Saturday, July 24, 2010

Road Trip Ctd

The Garden of Heroes
 Everyone was moved walking around the cemetery. I fed off of the meaningfulness that the Greek Americans were experiencing from learning so much about their ancestory. Always been a bit green when someone has close ties to a rich culture. My family's been living in the burbs of Texas and Florida for four generations with a few exceptions given to Southern Baptist missionaries who branched out.

I let George take over as he gets starry eyed, talking about the Revolutionary fighters, rebels and politics in general. Just followed closely behind and let the quietness sink in.


After Messolonghi our aim was Kalavryta where we would stop for the night. We stopped first at a roadside taverna that, aside from being Greek, could have easily been ripped up, stuck into the side of Highway 290 somewhere between Centerville and Austin, and none would be the wiser. Red checkered tablecloths, check. Dead animals on the wall, check. Boiled rabbit with pasta.. well... maybe in East Texas. The food was delicious. Everyone ate more than they'd intended and the bill was, I'm happy to report, dirt cheap. It was all part of the plan.

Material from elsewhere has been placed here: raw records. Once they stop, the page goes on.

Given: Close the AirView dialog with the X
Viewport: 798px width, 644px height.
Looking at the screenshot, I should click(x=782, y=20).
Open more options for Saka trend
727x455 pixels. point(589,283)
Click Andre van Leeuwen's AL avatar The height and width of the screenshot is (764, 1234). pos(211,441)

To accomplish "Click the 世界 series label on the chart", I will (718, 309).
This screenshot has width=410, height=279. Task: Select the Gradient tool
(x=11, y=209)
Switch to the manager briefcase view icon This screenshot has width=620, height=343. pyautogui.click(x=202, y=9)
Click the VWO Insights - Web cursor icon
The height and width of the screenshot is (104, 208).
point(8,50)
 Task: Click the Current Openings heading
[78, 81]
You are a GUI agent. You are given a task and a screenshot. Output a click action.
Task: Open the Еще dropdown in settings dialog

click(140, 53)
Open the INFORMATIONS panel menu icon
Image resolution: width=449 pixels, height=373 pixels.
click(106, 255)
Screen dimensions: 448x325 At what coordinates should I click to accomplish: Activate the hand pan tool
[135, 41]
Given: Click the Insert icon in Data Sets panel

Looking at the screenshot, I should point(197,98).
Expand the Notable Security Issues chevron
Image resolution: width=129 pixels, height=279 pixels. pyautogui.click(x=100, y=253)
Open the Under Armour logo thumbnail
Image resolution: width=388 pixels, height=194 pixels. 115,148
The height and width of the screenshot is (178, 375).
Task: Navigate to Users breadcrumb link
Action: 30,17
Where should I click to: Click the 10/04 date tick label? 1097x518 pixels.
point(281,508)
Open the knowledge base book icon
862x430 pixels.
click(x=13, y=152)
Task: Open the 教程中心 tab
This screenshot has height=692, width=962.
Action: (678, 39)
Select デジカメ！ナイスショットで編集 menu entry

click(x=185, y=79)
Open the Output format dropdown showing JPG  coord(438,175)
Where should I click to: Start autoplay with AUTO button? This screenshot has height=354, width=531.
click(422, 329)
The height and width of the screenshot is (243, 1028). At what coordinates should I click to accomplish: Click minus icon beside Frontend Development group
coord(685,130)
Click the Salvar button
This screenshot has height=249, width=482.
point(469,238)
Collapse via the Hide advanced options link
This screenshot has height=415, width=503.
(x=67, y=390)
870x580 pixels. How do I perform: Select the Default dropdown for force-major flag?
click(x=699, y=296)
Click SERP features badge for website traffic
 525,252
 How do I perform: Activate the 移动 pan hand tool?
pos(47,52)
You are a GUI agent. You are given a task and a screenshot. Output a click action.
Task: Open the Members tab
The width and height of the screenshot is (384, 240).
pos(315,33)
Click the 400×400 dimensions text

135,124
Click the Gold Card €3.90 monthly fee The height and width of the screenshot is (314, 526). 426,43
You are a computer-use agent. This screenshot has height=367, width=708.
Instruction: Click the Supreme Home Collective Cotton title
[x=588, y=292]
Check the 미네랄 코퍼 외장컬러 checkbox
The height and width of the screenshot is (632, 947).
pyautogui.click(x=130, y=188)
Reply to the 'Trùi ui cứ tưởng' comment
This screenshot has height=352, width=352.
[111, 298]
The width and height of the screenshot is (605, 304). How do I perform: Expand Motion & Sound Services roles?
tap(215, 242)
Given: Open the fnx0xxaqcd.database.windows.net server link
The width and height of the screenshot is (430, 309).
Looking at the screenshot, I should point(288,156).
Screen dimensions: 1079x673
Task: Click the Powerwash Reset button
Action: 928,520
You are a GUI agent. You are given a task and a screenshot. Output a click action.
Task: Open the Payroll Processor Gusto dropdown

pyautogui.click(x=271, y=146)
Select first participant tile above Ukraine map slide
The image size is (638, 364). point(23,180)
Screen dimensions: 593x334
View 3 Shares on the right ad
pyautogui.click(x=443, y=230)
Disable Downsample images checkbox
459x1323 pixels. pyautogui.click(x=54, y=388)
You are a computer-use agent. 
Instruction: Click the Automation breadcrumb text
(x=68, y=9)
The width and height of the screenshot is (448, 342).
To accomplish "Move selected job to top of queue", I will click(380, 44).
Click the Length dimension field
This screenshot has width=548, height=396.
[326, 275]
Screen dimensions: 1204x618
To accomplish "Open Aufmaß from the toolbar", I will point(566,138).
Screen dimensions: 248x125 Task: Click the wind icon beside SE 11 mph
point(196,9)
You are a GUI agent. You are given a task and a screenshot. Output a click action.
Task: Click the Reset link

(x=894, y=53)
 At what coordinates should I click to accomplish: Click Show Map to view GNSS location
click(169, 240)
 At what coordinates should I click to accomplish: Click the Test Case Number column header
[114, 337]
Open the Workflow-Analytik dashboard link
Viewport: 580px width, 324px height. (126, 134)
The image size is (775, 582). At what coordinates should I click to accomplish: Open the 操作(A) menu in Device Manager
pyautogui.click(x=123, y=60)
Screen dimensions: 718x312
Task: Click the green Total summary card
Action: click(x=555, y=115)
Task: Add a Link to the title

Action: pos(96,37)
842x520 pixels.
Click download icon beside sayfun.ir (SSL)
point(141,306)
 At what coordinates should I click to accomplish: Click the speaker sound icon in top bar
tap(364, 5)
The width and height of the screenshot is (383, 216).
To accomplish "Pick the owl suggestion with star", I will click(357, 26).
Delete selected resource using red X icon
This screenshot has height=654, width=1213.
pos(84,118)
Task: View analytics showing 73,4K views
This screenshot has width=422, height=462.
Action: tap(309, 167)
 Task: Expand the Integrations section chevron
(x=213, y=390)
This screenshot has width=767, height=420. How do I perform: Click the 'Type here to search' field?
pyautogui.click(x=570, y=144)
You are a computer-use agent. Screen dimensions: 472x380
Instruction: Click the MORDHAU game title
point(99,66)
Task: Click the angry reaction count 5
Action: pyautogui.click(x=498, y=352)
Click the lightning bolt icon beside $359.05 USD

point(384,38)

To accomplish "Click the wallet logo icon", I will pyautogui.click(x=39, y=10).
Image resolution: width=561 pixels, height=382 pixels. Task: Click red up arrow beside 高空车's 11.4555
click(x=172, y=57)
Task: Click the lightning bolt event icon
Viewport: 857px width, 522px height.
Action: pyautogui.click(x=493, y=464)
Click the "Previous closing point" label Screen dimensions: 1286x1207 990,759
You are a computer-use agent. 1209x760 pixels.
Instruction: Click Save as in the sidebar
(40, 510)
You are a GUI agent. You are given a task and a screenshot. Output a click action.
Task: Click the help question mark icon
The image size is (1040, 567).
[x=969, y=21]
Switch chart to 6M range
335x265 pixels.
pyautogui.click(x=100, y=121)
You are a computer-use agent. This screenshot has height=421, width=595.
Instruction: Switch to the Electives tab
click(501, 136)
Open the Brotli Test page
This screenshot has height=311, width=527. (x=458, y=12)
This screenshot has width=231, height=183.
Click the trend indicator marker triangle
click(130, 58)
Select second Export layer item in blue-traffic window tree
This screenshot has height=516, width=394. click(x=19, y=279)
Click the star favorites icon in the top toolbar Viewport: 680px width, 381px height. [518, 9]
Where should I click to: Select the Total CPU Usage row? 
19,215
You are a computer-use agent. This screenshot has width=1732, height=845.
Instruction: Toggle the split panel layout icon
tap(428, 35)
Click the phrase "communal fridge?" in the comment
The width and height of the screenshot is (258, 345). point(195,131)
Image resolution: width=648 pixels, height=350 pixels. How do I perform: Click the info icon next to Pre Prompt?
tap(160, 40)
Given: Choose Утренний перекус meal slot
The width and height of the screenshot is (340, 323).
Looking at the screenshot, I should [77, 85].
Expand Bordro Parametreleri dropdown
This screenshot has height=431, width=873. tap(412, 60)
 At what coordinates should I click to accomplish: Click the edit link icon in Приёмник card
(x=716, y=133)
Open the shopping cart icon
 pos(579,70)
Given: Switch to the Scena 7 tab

The trip into the mountains takes upward from an hour. We passed fruit, wine, and honey stands, cliff-dangled coffee shops, and herds of goats with clanging metal bells on their collars. 

On the research trip the few days prior, George and I had discovered countless things to impress the people with. There is a great monument waaaay on top of the mountain, overlooking Agia Lavra and symbolizing that day when the heroes (now laid in the garden) stood with Father Germano of Patra and declared their revolt on the Ottomans.

The littlest boy didn't want to get out of his seat. He was so comfortable playing his Nintendo, but when I told him he would be able to hear the bells of the goats from all the way up here, he jumped immediately. The goats had made a big impression on him.

Kalavryta


This was just the first of many things we'd planned for their evening. There was the church to visit, a walk to the monument to the 1000 men and boys that were shot, dinner at a traditional tsipero place with mezze (tsipero is to Greece as fine tequilla is to Mexico) but when we descended from Agia Lavra, arrived at the Ski Cabin-esque hotel and got all of the suitcases at, we took one long look at our road-weary travelers and changed everything.


Pizza and beer in the main square and an 11pm bedtime was the night's itinerary.


But we'd obviously gotten through to them, because I learned the next morning that some of them had gotten up early and taken photographs of the old church with the clock stopped on the hour of the tragedy. Coffee and eggs in the hotel's dining room and we posed our final adventure to them: the ododontos railway descending down the mountain and across the Vouraikos Gorge, into a charming little village called Diakofto. 






The gorge was reputedly formed by Herakles, (Hercules) to get closer to a girl he was in love with named Voura. 

Based on the Arta Bridge experience with the small one, and knowing that one man was afraid of heights and his wife prone to motion sickness, and knowing that this pack was doweled together with Gorilla glue, I was already preparing myself for not getting to go. I say it like this because I've read about this little rail adventure in guides and magazine articles for the last year and a half, and have had it high on my list. But what do you know? They all said yes! 

That one hour trip down the mountain on a non-air conditioned, screeching train was the best part of the whole adventure. The men were all standing on their tip toes looking down the mountainside where the Vouraikos river rushed along, slapping the rocks on her way down. 


"WHOA, A TUNNEL!"
(said the grown ups.)


I was imagining what it would be like if those fearsome klephts still lined the mountain ridge above us, these men who inspired both fear and admiration. coincidentally one of the wives was detailing a story about one of the Prevezans who had been held up by Albanian train robbers. They got everyone off of the train and took everything. He was held hostage for six hours.

Comparing what it would be like to be held up by Klephts in their fustanellas with their broad sashes and handlebar moustaches to Albanians in acid wash denim, their heads shaved except for their rat tails... I got melancholy. I'm not saying it wouldn't have been terrifying to have been held up by Klephts. There are written accounts of them behaving VERY badly, but there was a certain romance to their brigandage that is lost forever. The noble thief. The robber's code. It's gone. 

We curled, curved, and squeezed through a few more narrow tunnels until finally we slowed and arrived at the sort of railway station you see in epic films, one long platform and a line of people, George included. Our chariot had beat us to the bottom and was ready for us to reload.